Anaïs était une personne singulière ; trente ans, maigre, la poitrine
plate, le visage terne avec des yeux roux qui flambaient dans le creux
profond des orbites, — deux tisons enfoncés dans la chair. Presque pas
de lèvres. Ses mains longues, pareilles à celles des Paganinis
fantastiques peints sur les enseignes des luthiers, s'effilaient,
s'étiraient, voulaient prendre, donnaient une illusion de griffes
démoniaques. D'ailleurs, silencieuse. La tête détournée d'ordinaire.
Puis, tout à coup, regardant bien en face, avec ses yeux fauves. On ne
savait quelle maîtrise dans ce regard de servante.
D'abord, Claire de Brezolles s'accommoda fort mal de cette nouvelle
compagnie. Imaginez une linotte confiée à une chouette ! Les yeux
d'Anaïs la gênaient souvent, trop fixes. Elle avait comme un instinct
de fuite, quand les mains de sa femme de chambre, s'allongeant, lui
remuaient les cheveux, lui nouaient un ruban au cou, lui touchaient les
poignets pour boutonner les gants. Même, un matin — après qu'Anaïs
l'eût habillée — elle se sentit si inquiète, d'une inquiétude jamais
éprouvée, qu'elle monta en courant chez sa grand'mère. Elle était
décidée. Elle ne voulait pas qu'on laissât cette étrange fille auprès
d'elle. Mais, devant laa porte, elle s'arrêta. Qu'allait-elle dire ?
quelle raison fournirait-elle en demandant le renvoi de la domestique
? On la traiterait d'enfant, on lui répondrait : « C'est un caprice.»
Elle n'avait, en somme, aucun reproche sérieux à formuler. Puis, bonne
comme elle était, cela lui répugnait de faire du tort à une pauvre
créature. « Ce n'est pas sa faute si elle a ces yeux et ces mains ! »

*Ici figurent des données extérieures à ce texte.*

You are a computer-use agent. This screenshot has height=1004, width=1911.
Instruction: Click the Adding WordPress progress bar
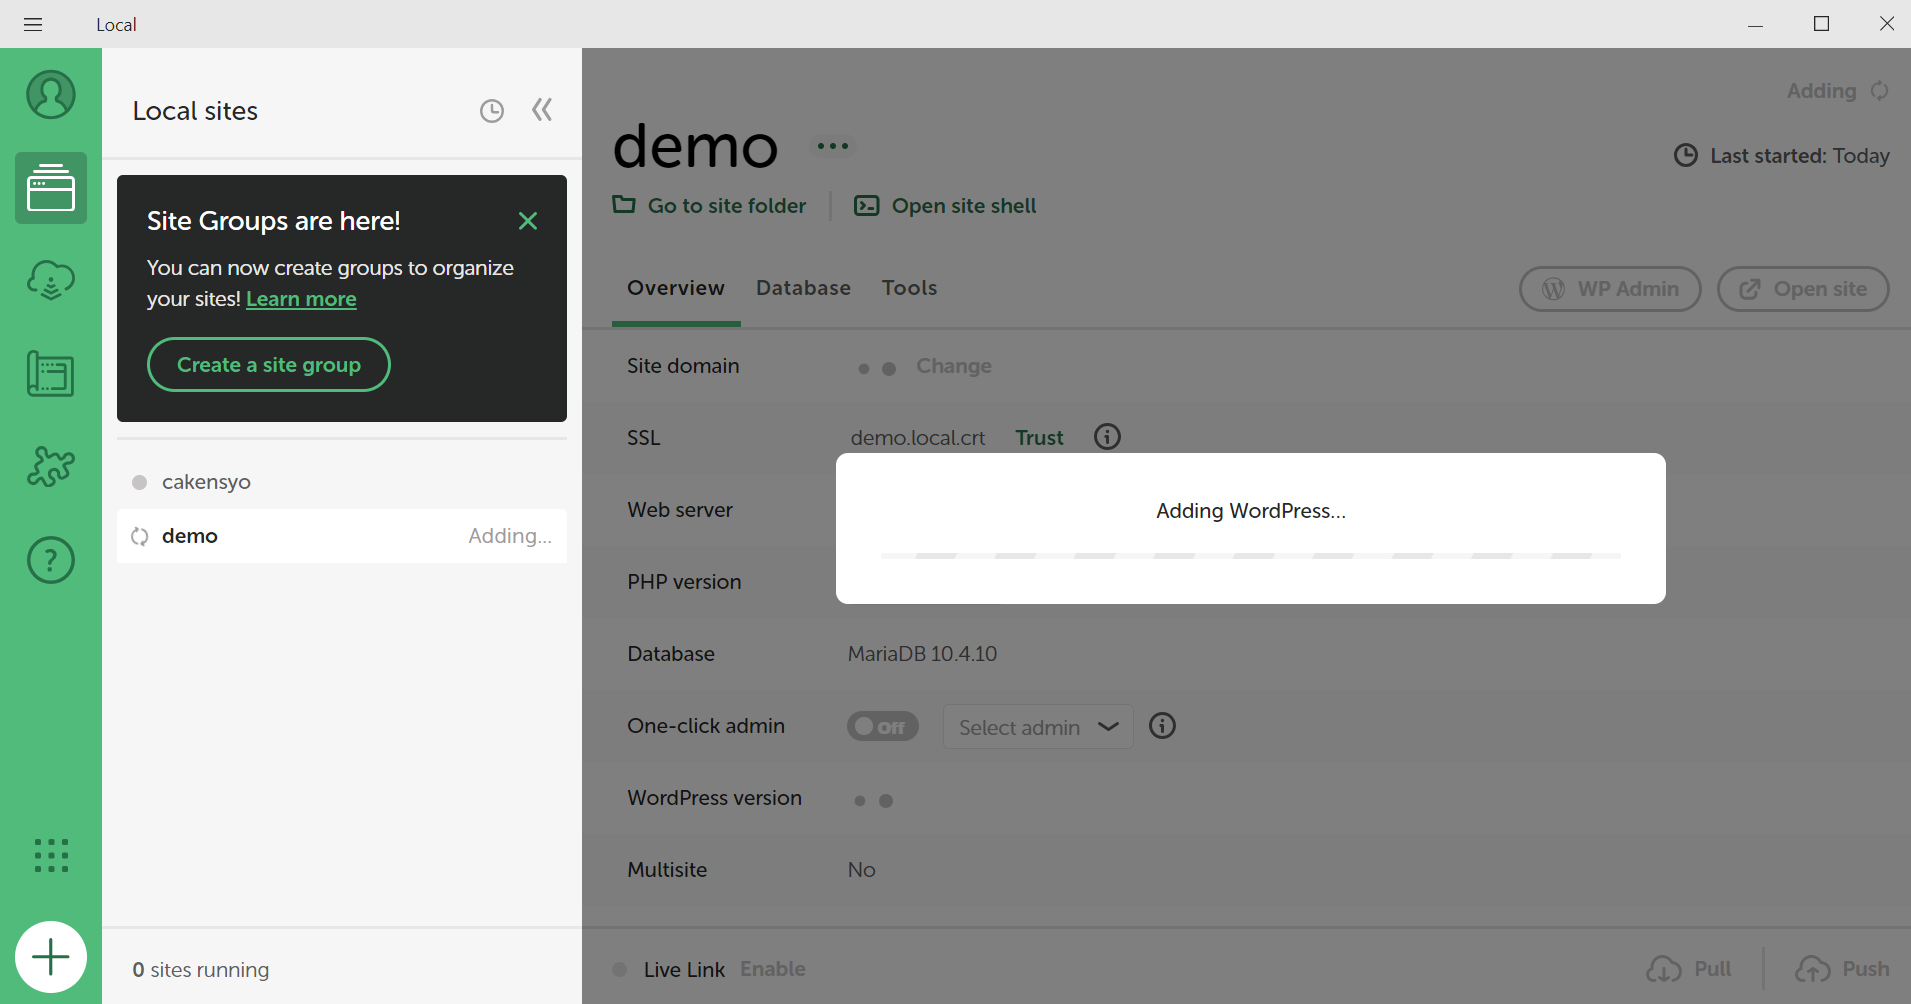pos(1250,555)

Elle redescendit très vite, en glissant le long de la rampe, avec des
éclats de rire qui sonnaient de marche en marche comme une cascatelle
de perles.
*
* *
Peu à peu, — non pas ce jour-là, mais de jour en jour, — son rire
s'éteignit. L'églantine rose de ses lèvres fut une églantine blanche.

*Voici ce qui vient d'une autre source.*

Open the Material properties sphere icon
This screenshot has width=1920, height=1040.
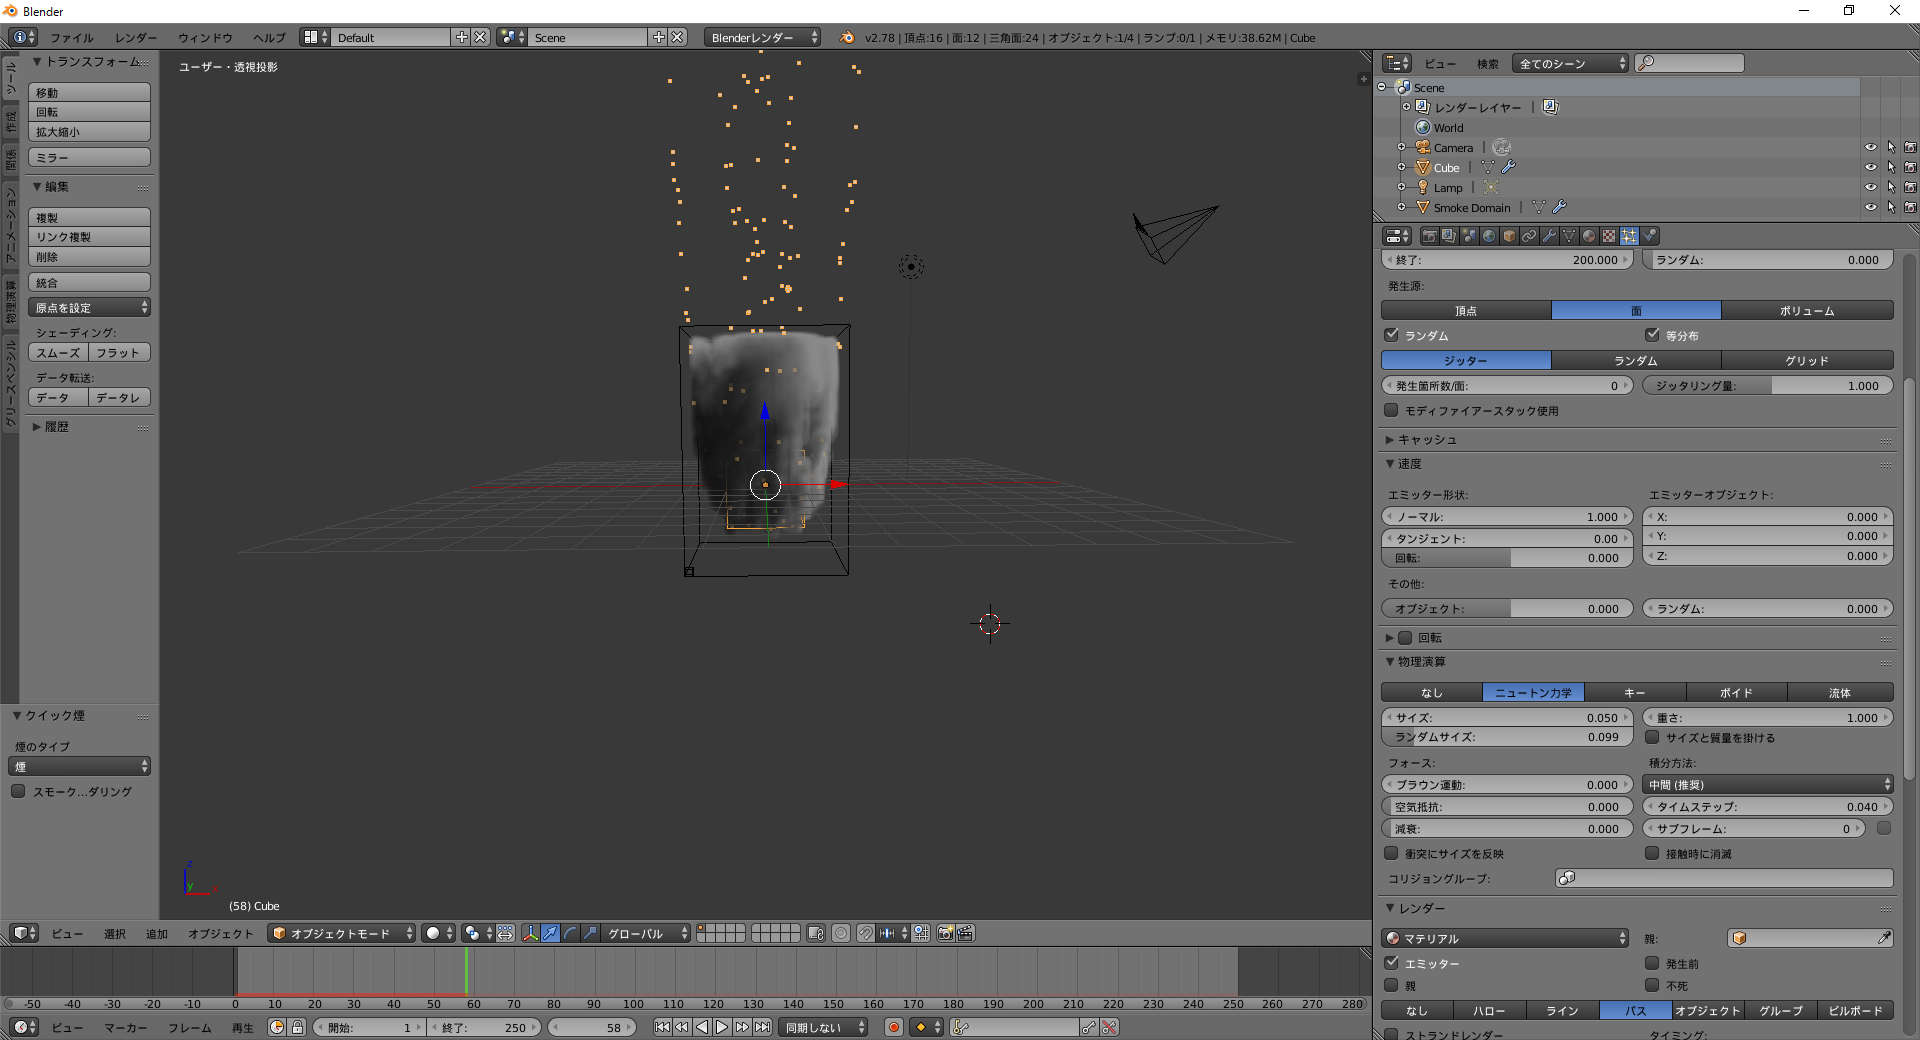pyautogui.click(x=1589, y=236)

Elle ne demandait plus que l'on donnât des fêtes. Elle était comme une
enfant qui ne veut pas jouer et ne dit pas pourquoi les jouets ont
cessé de lui plaire. Elle était triste, — elle ! On la
rencontrait sous les chênes du jardin, au printemps, ne courant pas
après les papillons. Une gravité lui venait. Il y avait dans son
attitude une crainte d'être regardée en face, un désir de se fourrer
dans les coins. « Mademoiselle ! mademoiselle ! » Elle était la
dernière, maintenant, à s'asseoir à la table du déjeuner. « Qu'as-tu
donc, petite ? » Elle ne répondait pas. Elle était presque pâle,
Claire, si rose ! Elle devint pâle tout à fait. Il passait de l'ombre
dans ses yeux ; quelquefois elle avait une toux : c'était cela qu'était
devenu son rire. Quel souci l'avait prise ? N'était-elle pas aussi
heureuse qu'auparavant ? Comme naguère, ses grands parents l'adoraient,
disant : « Que veux-tu, chérie ? » et, si elle sentait le besoin de
quelque consolation, n'avait-elle pas auprès d'elle, à toute heure, le
dévouement d'Anaïs, attentif, tendre, presque acharné, qui
l'enveloppait de patientes tendresses ? Les visages sont trompeurs et
ne révèlent pas les âmes ; cette femme de chambre aux yeux mauvais,
presque cruels, avait d'exquises douceurs pour sa petite maîtresse.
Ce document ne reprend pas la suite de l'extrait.